▸ **FRAGMENTO**
((
Cumplirá 83 años el próximo mes de marzo. Y aún se
mueve con agilidad por la casa. Prepara una sopa de crema, albóndigas con
patatas fritas y flan casero, que os están esperando cuando tocáis el timbre
a las dos en punto. Su sabor te devuelve al lugar de tu infancia. La textura de
la sopa y el suave sabor a perejil de las albóndigas activan tu memoria. Y te
ves muy pequeño, rodeado de tus abuelos, de mamá y papá y de tu tía, en tu
primer hogar, donde pudiste aprender la calma y el abrigo.
Visitar su casa es huir de la edad propia, de la
testadura tendencia a confiar en el mundo y sus progresos. Las horas junto a
ella son tiempo de buena comida y café alrededor de una mesa humilde y cercana.
Te sientas a su lado, y sus relatos le dan sentido a las cosas. Ella habla de
esa parte de tu familia que te queda ya demasiado lejos. Hombres y mujeres de
ojos claros, cuyas existencias, ahora conocidas para ti, desvelan, por fin, el
secreto de tu aspecto.
El reloj hace una pausa. No sabes si han pasado dos
o tres horas. Sus gestos, la forma de mover sus manos trabajadoras -han sido
muchos, demasiados, los años de actividad-, su memoria extraordinaria que le
permite viajar al pasado y recordar nombres y fechas con prodigiosa exactitud...
No importa nada más que su palabra, siempre bondadosa, mientras se disfruta de la
sobremesa. Te habla de mamá y de sus visitas a los jardines de Pereda siendo niña,
de las travesuras de tus tíos y del fusil y el tambor que llevaba tu tío mayor
para jugar con sus amigos en un Santander que ya no existe.
Con ella viven no sólo recuerdos, sino una forma
diferente de ver el mundo. Ese relato que no exige, que no demanda, pero que en
su realidad desnuda se hace irrebatible. Con el mismo tono te ofrece pinceladas
de su infancia, durante los años 30 y 40 del siglo pasado, en el seno de una
familia de vencidos de la Guerra Civil. Y te habla de su tía, una mujer fuerte
que ha enterrado a su hija y cuyo marido ha huido a Francia tras la derrota. Te
habla de cómo esta mujer se niega en prisión a que los carceleros le rapen la
cabeza y la unten con aceite de ricino para hacer perdurable el castigo, la
venganza. Llena de furia se sube a una tapia y exclama: “A ver quién tiene huevos
de cortarme el pelo”. Nadie se atrevió.
))
▸ **DATOS GUARDADOS**
((
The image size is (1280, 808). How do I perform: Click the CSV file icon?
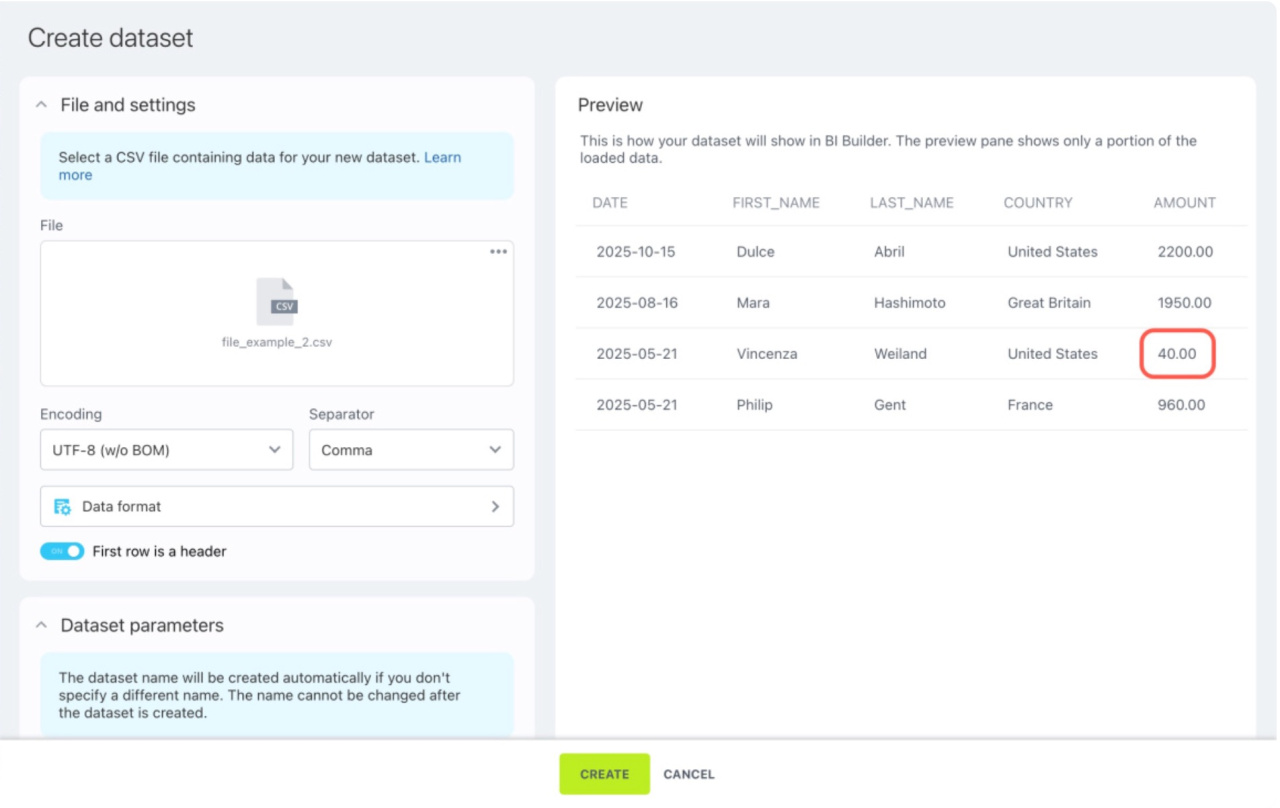coord(277,302)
))
▸ **TAREAS A REALIZAR**
1. Copia tal cual del relato de la visita el pasaje que arranca en las palabras "Visitar su casa" y acaba después de "de tu aspecto.".
2. Responde según el relato de la visita:
(a) ¿Cuántos años cumplirá ella en marzo?
(b) ¿A qué hora se toca el timbre de su casa?
(c) ¿Adónde huyó el marido de su tía?
3. Sigue escribiendo el relato de la visita a partir de su última frase.
Los datos no hacen falta para nada de lo que se pide.

▸ **RESPUESTAS POR TAREA**
1.
Visitar su casa es huir de la edad propia, de la
testadura tendencia a confiar en el mundo y sus progresos. Las horas junto a
ella son tiempo de buena comida y café alrededor de una mesa humilde y cercana.
Te sientas a su lado, y sus relatos le dan sentido a las cosas. Ella habla de
esa parte de tu familia que te queda ya demasiado lejos. Hombres y mujeres de
ojos claros, cuyas existencias, ahora conocidas para ti, desvelan, por fin, el
secreto de tu aspecto.

2.
(a) 83 años.
(b) A las dos en punto.
(c) A Francia.

3.
Escuchándola se descubre el significado de palabras
que hoy parecen huecas, como ‘hambre’ o ‘necesidad’. Se recuerda acostándose
cada noche con un vacío grave y doloroso en el estómago porque no había comida
en casa. Evoca los tiempos en que ella sólo tenía un par de alpargatas -“había
que tener cuidado para que no se rompieran y asomaran los dedos”- y unas
albarcas y su padre un par de calzoncillos. Piensa en su hermana que, a falta
de madre, tuvo que ponerse a cocinar con 11 años para toda la familia; en los
días de fortuna en los que había patatas cocidas para mezclar con la leche, o
pan con mantequilla, que hurtaba su vecina de la fábrica donde trabajaba. “Me
parece mentira que hoy pueda calentar las cosas en el microondas, o tener una
cafetera”, dice.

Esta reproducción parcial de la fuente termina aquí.